- **AIM OF THE EXERCISE**
Answer these from the Mining Guild text below, one per line:
1. Roughly what share of the Valcarian Empire's raw materials comes from companies the Guild represents?
2. How many member companies does the Guild have?
3. Which group protects member assets from harm?

- **SELECTION**
|Memory 118 Guide •|
The Mining Guild is a loosely knit trade organization that represents companies and megacorporations which control the extraction process, processing and transportation of roughly 75 percent of the Valcarian Empire's raw materials. The other 25 percent is produced by intrasystem mining companies, government operations, and non-members.
As a trade association, the Guild represents the interests of the owners of member companies. It exists primarily to allow member companies to pool resources, collude in fixing rawmat (raw material) prices, and present a united front to governments and megacorporations bent on controlling them. Resources and services are made available to member companies as requested.
The range of resources and services is vast. The Guild possesses an immense fleet of rawmat transports which can be leased out to member companies. A large team of high-powered lawyers and lobbyists look out for the Guild's interests on Valcaria, and ensure that Imperial nationalization efforts do not encroach on the assets of Guild member companies. The paramilitary Guild Enforcers step in when member assets need protecting from harm - usually from pirates or civil wars.
There are also hundreds of lesser services which are nonetheless important to members, from commercial insurance packages offered at below-market rates and access to exclusive commodity trading markets, to legal services and negotiators who can step in and arbitrate with local governments. The high Guild dues partially subsidize these services, but most come with additional charges.
To outsiders looking at the mighty marble Guild headquarters on Valcaria and other Valcarian worlds and the huge fleets of ships bearing Guild markings teeming through space, the Guild looks all-powerful. The Guild leadership likes to encourage this belief, but despite its many resources, the Guild's power is greatly diluted because it is an extremely decentralized organization.
With over 300,000 member companies in the Guild, this is only to be expected. While the upper echelon may attempt to devise grand strategies of resource allocation and price fixing, the whole system is far too complex and unwieldy to be manipulated by any one group of individuals. This doesn't keep Guild officials from trying, but even they know there are limits; the Guild has traditionally been highly wary of external authority - a definition broad enough to include overzealous Guild administrations.
Were the Mining Guild actually as powerful as its reputation suggests, Altharra would almost certainly disband it at all costs - a unified entity controlling 75 percent of the Empire's raw materials would pose a threat to his rule impossible to ignore.
There is one area where Guild officials are very focused in their duties, and that is in locating non-member mining operations and inviting them to join the Guild. Guild membership is strongly encouraged (read "required") for mining installations which do most of their business in intersystem trade. And most "outed" companies prefer to pay the exorbitant Guild initiation fees than face the crippling sanctions and boycotts which amazingly always follow a refusal to join. Naturally, there are many operations which get by without Guild membership, either because they are especially clever in evading detection, or too small or remote to warrant attention.

- **DATASET SECTION**
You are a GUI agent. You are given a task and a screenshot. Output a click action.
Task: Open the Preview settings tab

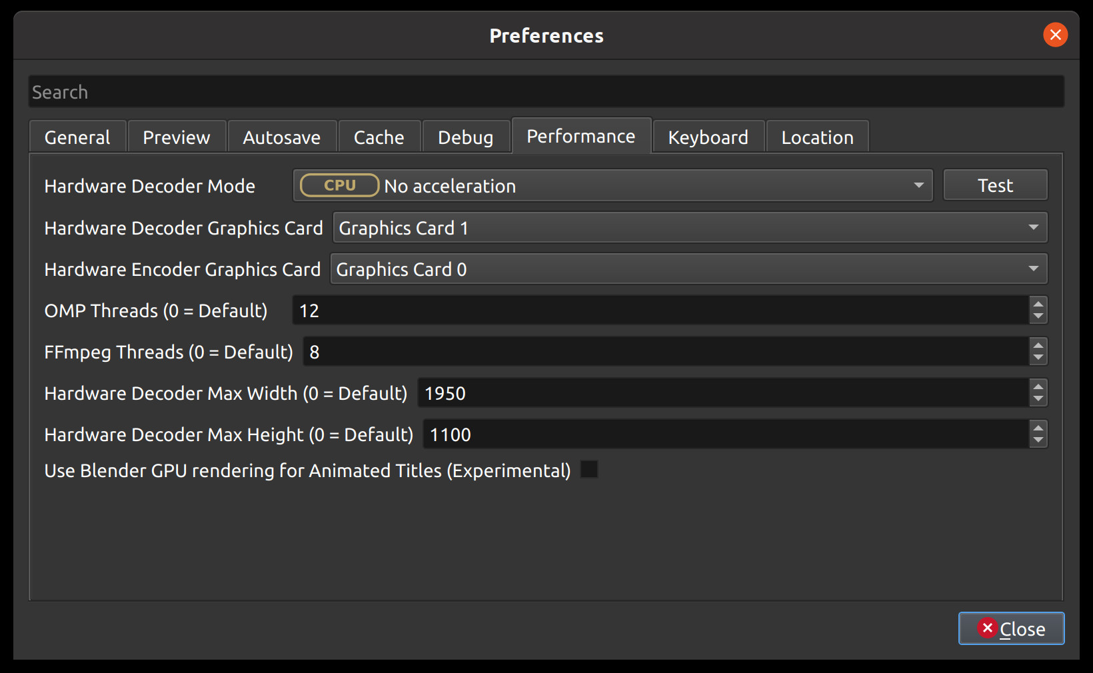176,137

- **EXERCISE RESPONSE**
1. Roughly 75 percent.
2. Over 300,000.
3. The paramilitary Guild Enforcers.